“Il labirinto delle nebbie” – Matteo Cavezzali

Un romanzo ambientato in un delta del Po dai contorni fantastici come Il labirinto delle nebbie di Matteo Cavezzali non si può proprio perdere.

In realtà, la lettura di questo giallo noir è stata all’inizio un po’ spiazzante.

Afunde, il paese in cui si svolgono le indagini dell’ispettore Bruno Fosco, ha i contorni irreali della Macondo di Garcia Marquez. E’ una comunità che vive su una terra circondata da una palude viva e misteriosa; un villaggio di case, chiesa ed osteria che ogni giorno sprofondano percettibilmente nella palude stessa. E’ una comunità formata da sole donne (escluso il prete e i conti Galanti, padre e figlio, proprietari dei terreni), perché tutti gli uomini sono andati in guerra e non ne sono più tornati.

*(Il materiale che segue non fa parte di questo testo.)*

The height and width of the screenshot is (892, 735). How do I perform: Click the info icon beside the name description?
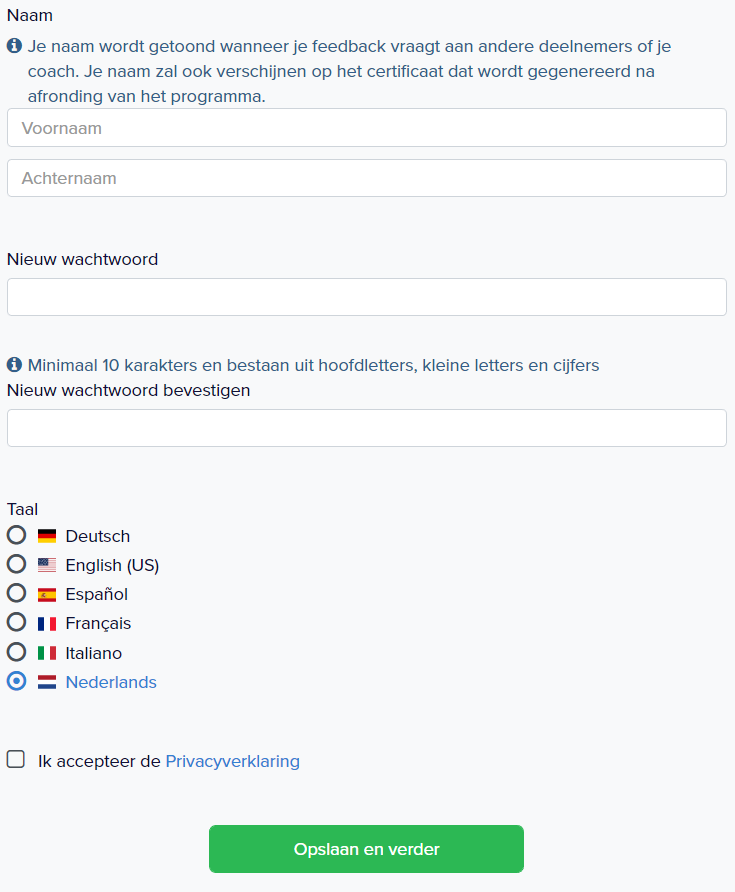tap(14, 46)
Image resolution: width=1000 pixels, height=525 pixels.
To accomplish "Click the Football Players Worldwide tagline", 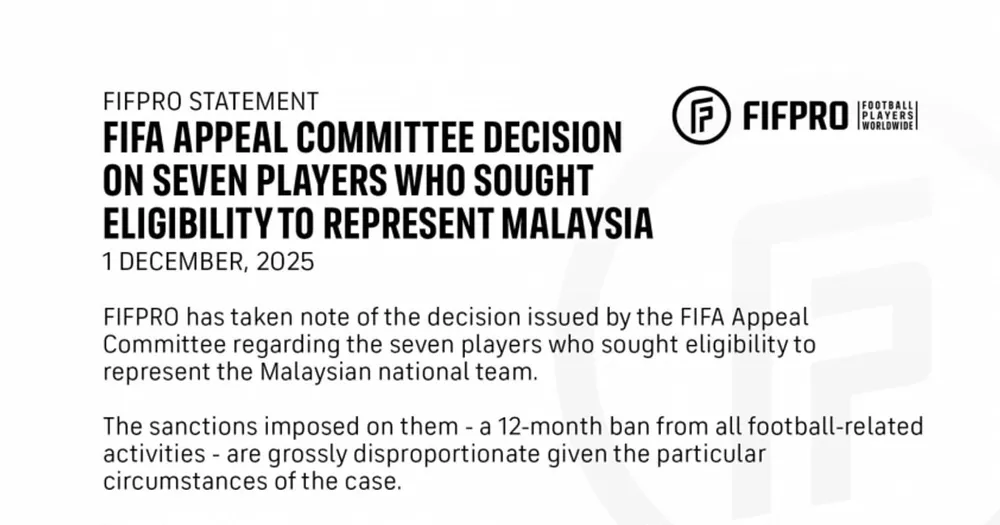I will [x=888, y=115].
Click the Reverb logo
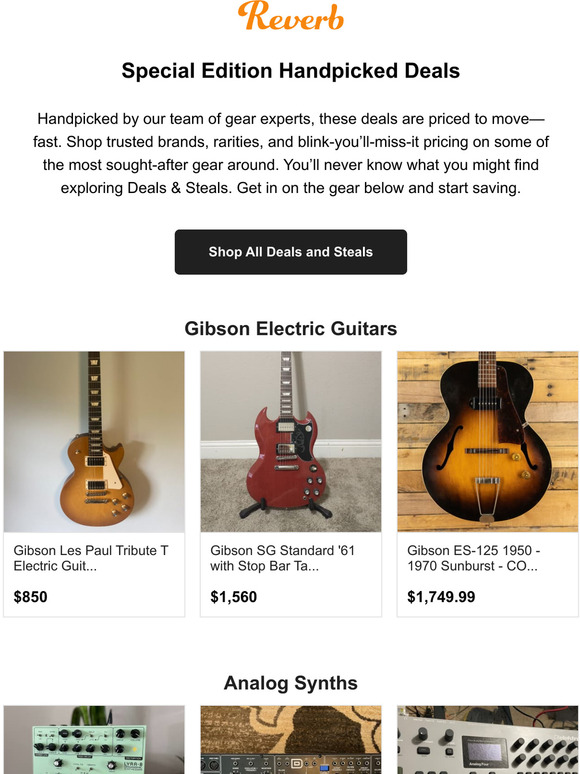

Ed è proprio ad Afunde che viene brutalmente uccisa Angelina e, mentre l’ispettore Fosco indaga, la stessa macabra sorte spetta a Giovanna, un’altra giovane del villaggio. Chi è il mostro che uccide le ragazze del luogo? Il mistero assume contorni ancor più drammatici quando viene ucciso il giovane conte Tancredi Galanti e scompare la piccola Ada, figlia di Ardea, rapita sicuramente dal mostro.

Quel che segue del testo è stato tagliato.